For patients who are feeling nervous about the exam, Burke encourages them to bring a support person — "someone who helps you feel more comfortable at the bedside is great," she says — or suggests they distract themselves during the exam by watching a favorite video or listening to music to stay calm. For patients with a history of trauma, she recommends using an antianxiety medication, and for those patients who find pelvic exams painful, she says that applying a topical numbing gel prior to placing the speculum can be helpful.

Why haven't speculums been updated in over a century and a half?

The medical device itself dates back to the Roman empire and, as Greves points out, was found in Pompeii as far back as A.D. 79. But the modern speculum, which has a dark history, was invented in the 19th century by Dr. James Marion Sims — the controversial "father of modern gynecology," who, starting in 1845, experimented on enslaved women without any anesthesia.

Weiss acknowledges that the speculum design "has not really changed" in the past 170 years.

That may be because it's hard to improve upon the design. Burke says that, in some ways, the speculum is a tool that does its job "pretty well," but notes that "unfortunately, with a lot of women's health and reproductive health, there isn't a lot of money toward innovation." She adds: "There are places where it could be better."

Weiss says that some new devices have come to market, which have used different ways of separating the vaginal walls from the cervix.
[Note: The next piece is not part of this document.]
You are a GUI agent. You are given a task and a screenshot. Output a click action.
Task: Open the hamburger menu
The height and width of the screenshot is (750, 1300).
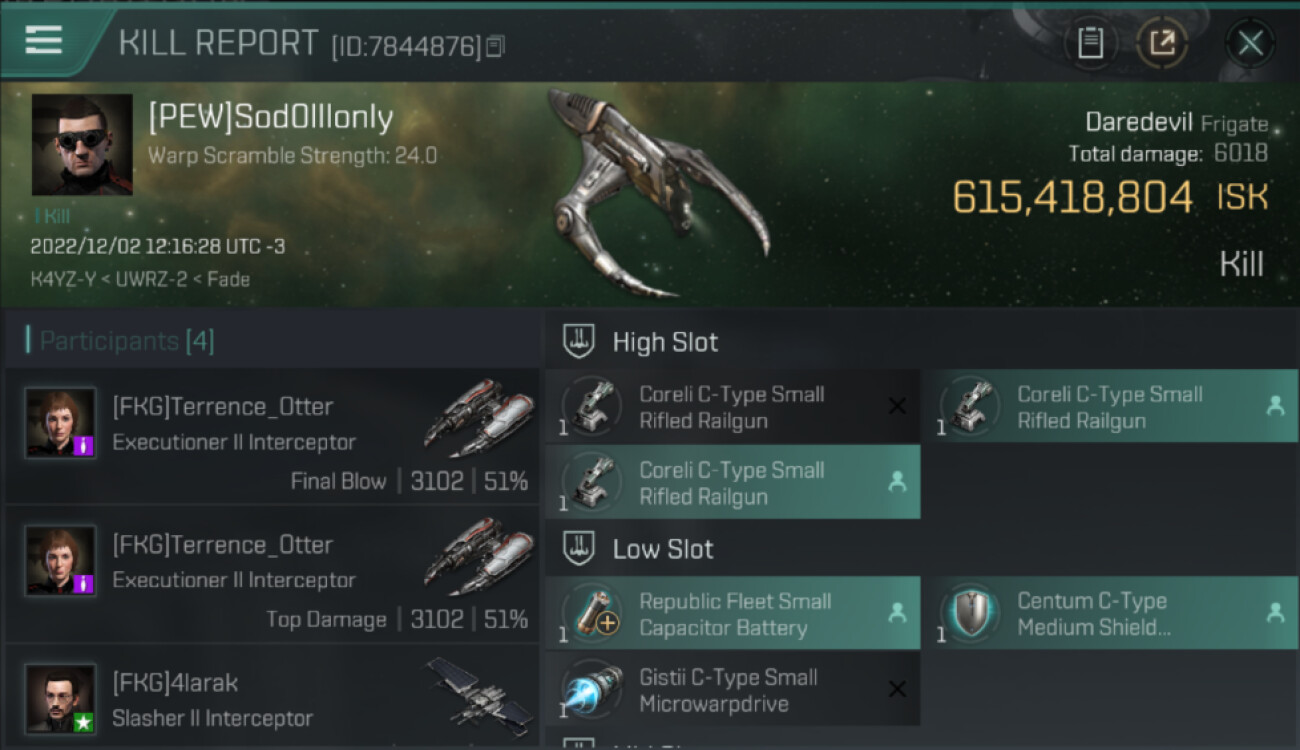coord(43,40)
So far, though, "none of these devices have ever gained traction," he says.

Some are working to change that, however, by listening to both patients and physicians. Ceek Women’s Health Nella NuSpec speculum, for example, has a very narrow bill — about the width of a tampon — and is made out of a "temperature-neutral" material that doesn't get cold like metal speculums. Others include Yona, which is still in its early design stages and uses three silicone-coated metal "leaves" to separate the vaginal walls, instead of two bills, for better viewing without creating more pressure, while Orchid Spec is an eco-friendly speculum made from 100% sugarcane that prevents pinching and is silent (so no stressful clicking sounds as the speculum opens up, which can make patients tense up).

"I honestly believe that if a new device came to market, which was perceived as an improvement by clinicians and was more tolerable by patients," says Weiss, "the traditional speculum would be abandoned."